*Tareas propuestas*
• a. Responda, a partir del texto sobre los ciclos de la vida, las siguientes preguntas:
(i) ¿Hasta cuándo perdura la construcción de la sabiduría?
(ii) ¿Qué se señala como el único medio de aprendizaje en la niñez?
(iii) ¿Con qué se compara lo personal de la armonía descrita en la frase "tan personal como"?
• b. Retome el texto sobre los ciclos de la vida y continúelo a partir de su última oración.

*Extracto de página*
———
La vida tiene ciclos, ciclos de ausencias y dolores en el alma. Ciclos vigorosos,
pasmados de satisfacciones, ciclos ricos de recordar, que se transforman en
sabiduría misma de cómo vivir. Esta sabiduría limitada todos la poseemos, cada uno la construye en el tiempo y su construcción perdura hasta la muerte.
Es ella la causante de este cuestionamiento hacia tradiciones, creencias y rituales que fueron manifestándose desde que era una niña, cuando jugar era el único medio de aprendizaje, rezar era a diario y asistir a misa dominical era como alimentarme.
Ahora, en mi presente, no existe esa Iglesia que explique todo sobre todo. Respeto mucho a quienes creen y tienen una fe inquebrantable, mis padres son uno de ellos.
He errado, he ganado y paralelamente he construído esta armonía entre mi existencia, mi conocimiento y mi propio aprendizaje, tan personal como mi cama y tan convincente como mi verdad.
Es mi verdad la que se encuentra enlazada con mi sabiduría como una cómplice sensata, cómo un padre pinguino lo es a su hijo, como una madre lo es a su primogénito. Es la verdad quien traspasa el cielo, la atmósfera y más allá, si creo en ella.
———
*Extracto de datos*
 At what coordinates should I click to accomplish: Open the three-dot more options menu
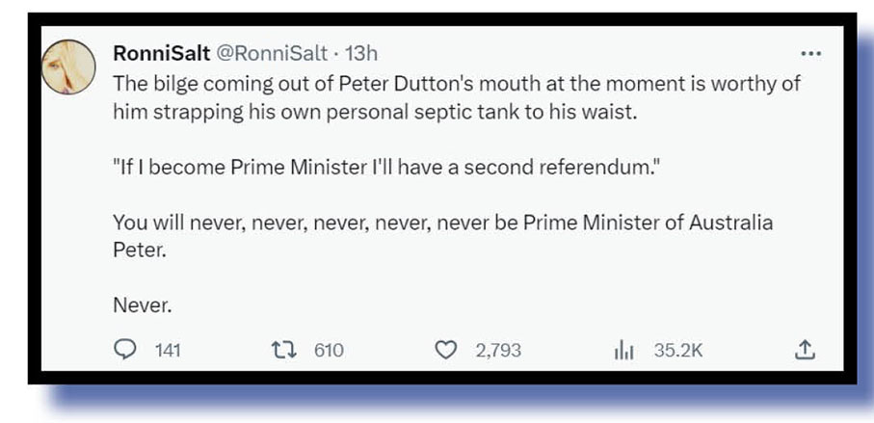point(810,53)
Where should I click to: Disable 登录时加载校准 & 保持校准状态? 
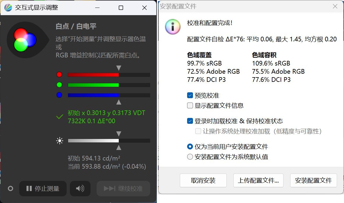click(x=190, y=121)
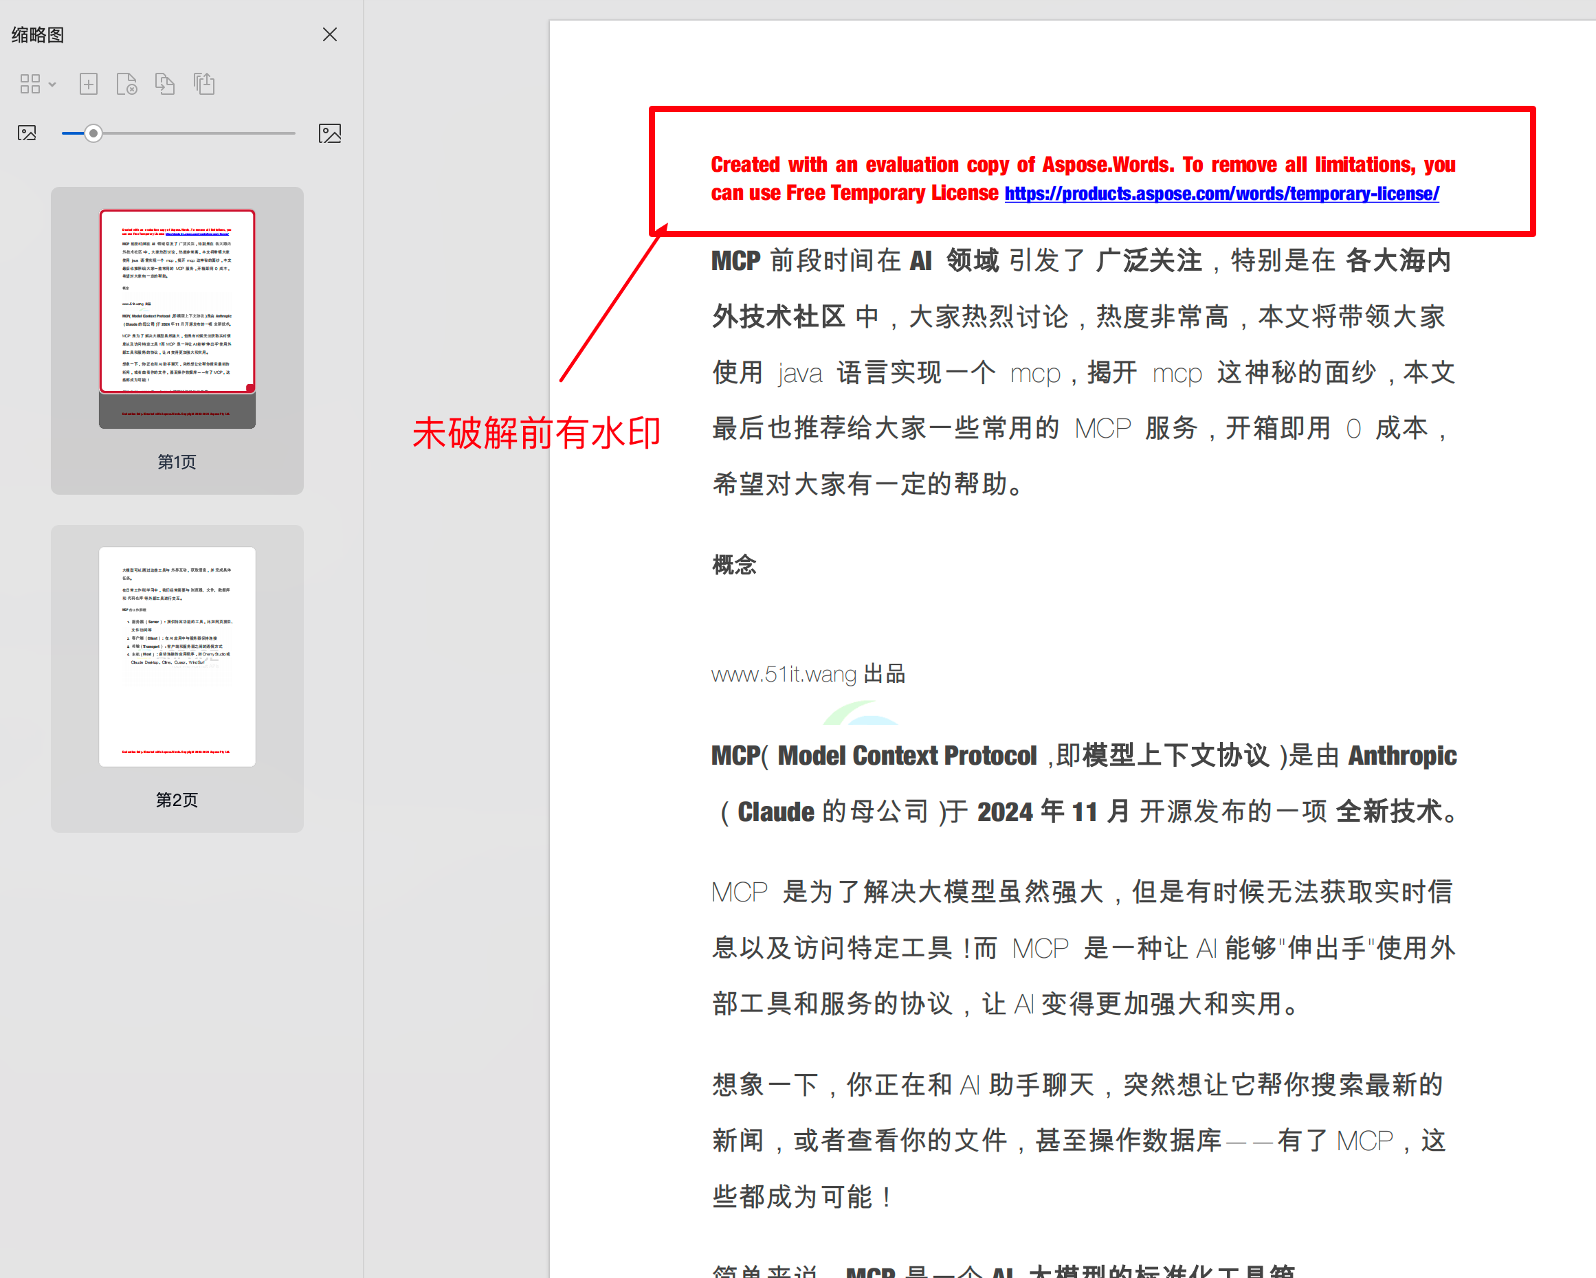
———
*Respuestas*
• a.
(i) Hasta la muerte.
(ii) Jugar.
(iii) Con la propia cama ("tan personal como mi cama").

• b.
Es ella la que está fuertemente conectada con la naturaleza.
Por años, desde el inicio, incansablemente la naturaleza ha demostrado que es ella quien gobierna, ardua e insuperablemente. Algún día me condensaré, mi cuerpo en un futuro será lluvia, arcoiris y nube, soy parte de la naturaleza, respetarla y respetar a los seres humanos, es una condición.
Cuando mi cuerpo se detenga, un nuevo ciclo llegará, un ciclo capáz de manifestarse en el momento que deba ser. Esta etapa de la muerte es necesaria, así la naturaleza continúa y se mantiene como tal, para
los futuros que vendrán. Acepto y me entrego a la vida y a la vez a la muerte, no temo.
Mi verdad no es absulota, pero es ella que me mantiene viva y más que eso, sonriente.
Por que Dios, Dios es grande.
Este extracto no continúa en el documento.